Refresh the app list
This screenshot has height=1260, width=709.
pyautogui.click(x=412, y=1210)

...

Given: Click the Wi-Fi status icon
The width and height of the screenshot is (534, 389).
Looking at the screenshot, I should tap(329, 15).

(Task to carry out): Repeat verbatim the part of the entries that opens with the line containing "Given: Click the Wi-Fi status icon" and closes with the line containing "Looking at the", including both of those lines.

(The answer):
Given: Click the Wi-Fi status icon
The width and height of the screenshot is (534, 389).
Looking at the screenshot, I should tap(329, 15).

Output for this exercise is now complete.